El arte en las venas
La primogénita de Don Enrique conquista el Auditorio Nacional con un recital todavía irregular, pero muy emocionante en su último tramo
Qué gusto da encontrarse con una mujer de 33 años, flamenca por linaje y pleno derecho, haciendo fuerte su arte de barrio en los templos de la música culta. Lo consiguió Estrella Morente 11 meses atrás en el distinguido Teatro Real y anoche repitió esta armoniosa profanación en el otro epicentro de la pompa y la circunstancia, el Auditorio Nacional. Bordeando el lleno en ambos casos, por más que ayer el reto se dirimía en esa sala sinfónica que la granadina contemplaba con la mirada centelleante, legítimamente orgullosa por el alcance temprano de su currículo.
Entró Estrella con el paso parsimonioso, casi de torería, dejando que el vuelo del vestido negro se impregnara con el barniz de esas tablas solemnes. Y afrontando en soledad estricta una serie de martinetes interpretados sin prisa ni estridencia, perdiéndole desde el principio el miedo a los silencios.
Las principales dudas se agolpan en la primera mitad del espectáculo, cuando Le di a la caza alcance pierde el trance minimalista de Michael Nyman y, traducida a las guitarras de Monti y Montoyita, se convierte en saeta de embarazosa simplicidad rítmica. Tampoco a los palmeros se les nota distendidos, víctimas de un sonido nada fecundo. El repertorio es liviano y llevadero, más cercano a la canción popular andaluza que al cante jondo, lo que puede contribuir a una cierta desubicación: quien confiara en una inmersión flamenca se daría de bruces con un amable acercamiento a la copla.
Las tornas giran momentáneamente cuando la primogénita de don Enrique se queda a solas con Pepe Montoyita, cinco minutos de duende con más sustancia que la suma de todos los acontecimientos anteriores. No importa que predominen corbatas o visones en los graderíos: también desde las butacas se escapan los primeros olés. Pero de la recuperación volvemos al titubeo cuando la ausencia de Estrella nos condena a un paréntesis instrumental de guitarra, rico en obviedades y ni siquiera pródigo en virtuosismo. Una invitación a la somnolencia más que al asombro.

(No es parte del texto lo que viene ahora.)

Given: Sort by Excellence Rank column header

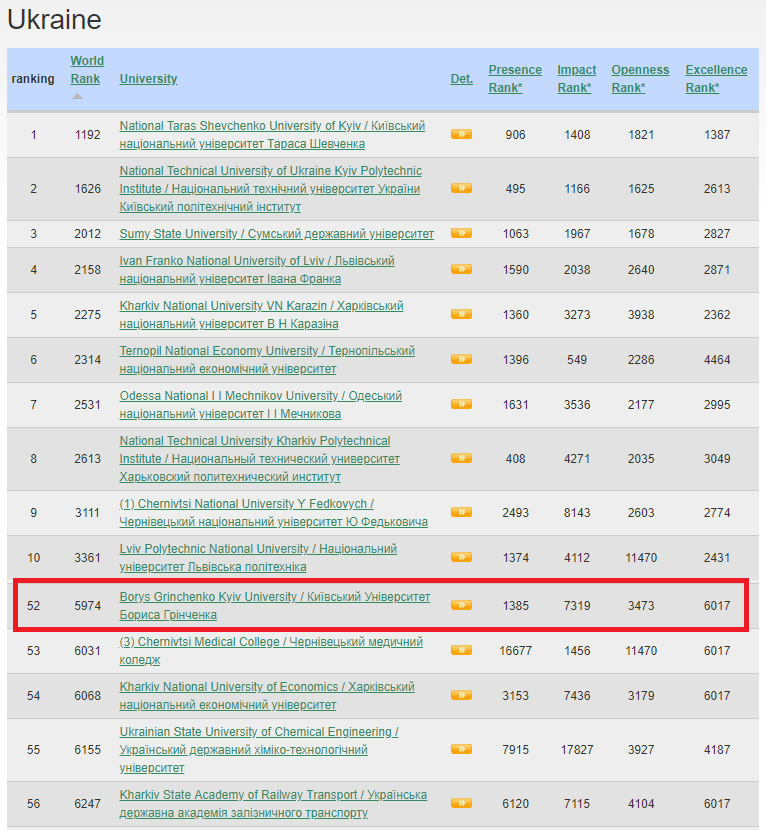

El espectáculo no remonta definitivamente el vuelo hasta que su protagonista reaparece, ahora de blanco y con mantón verde, para hincarle el diente a La estrella, esos tangos que ya sublimara su padre y en los que ella se muestra cómoda y pletórica. Se suceden a partir de ahí los Tangos toreros, con Estrella gustándose en el baile y el taconeo, y ese homenaje a Lola Flores (“ella recordaba a la Madonna de la rosa”) que emociona por su abierta sinceridad.

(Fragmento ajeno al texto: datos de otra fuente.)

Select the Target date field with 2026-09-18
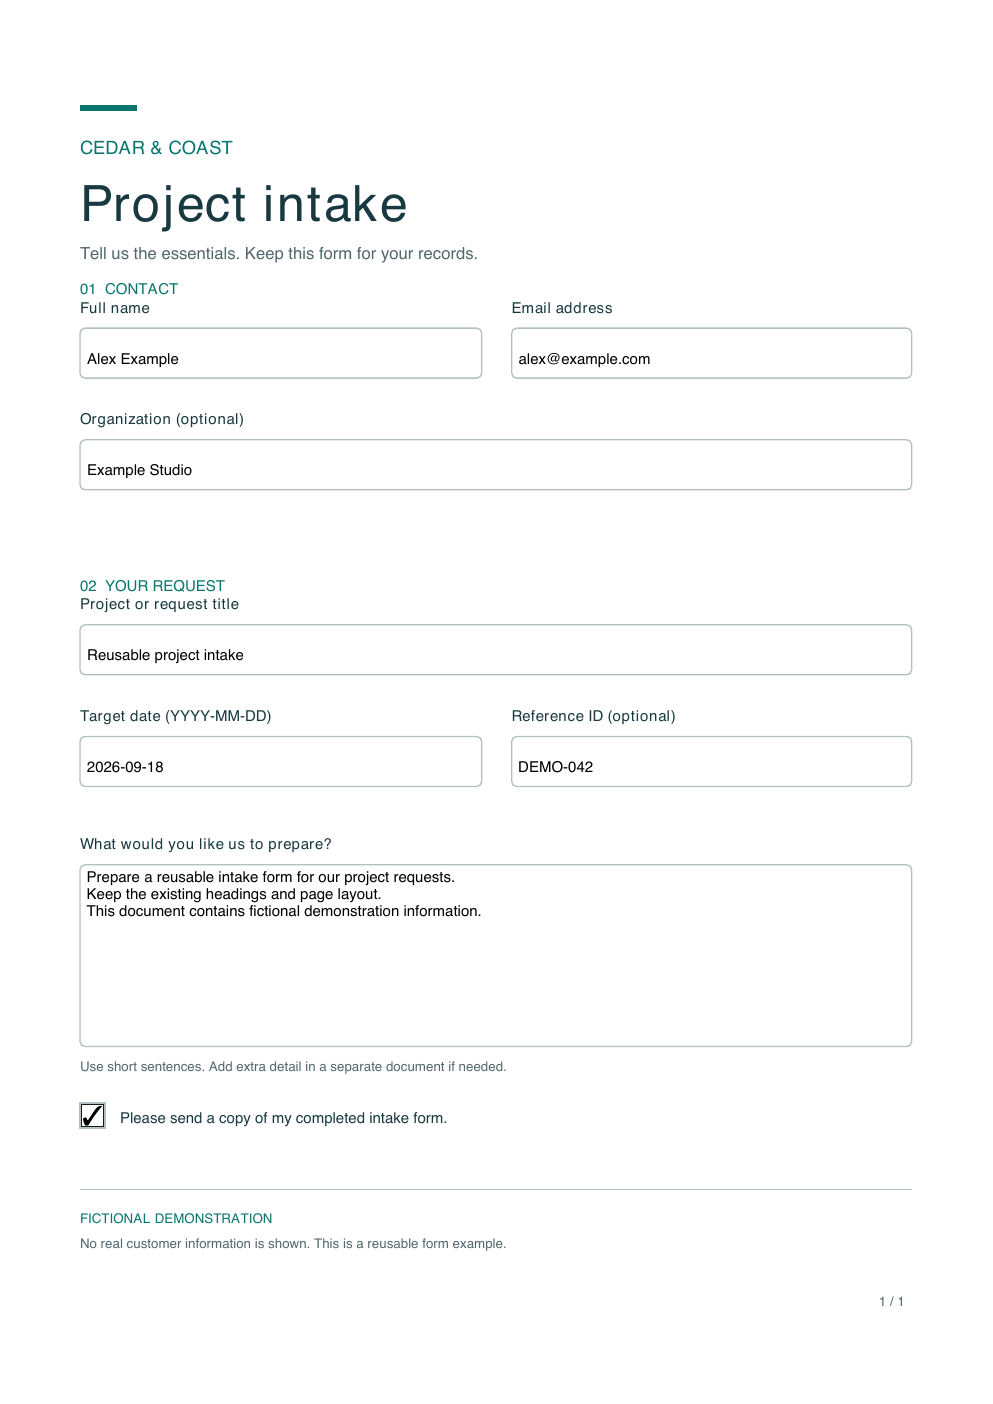This screenshot has height=1404, width=993. 281,761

Estrella remata con el Volver de Gardel, en un acercamiento natural y absolutamente propio, como si un minúsculo callejón conectase San Telmo con el barrio del Albaicín. Y el estremecimiento queda para el homenaje final a Enrique, con su hija y los músicos arremolinados en torno a un solo micrófono. Antonio Carbonell regala un quejío sublime, José Enrique Morente exhibe al fin esa voz clara y lindísima y su hermana cierra en lo más alto, demostrando que, pese a las irregularidades, el arte le corre a la familia por las venas.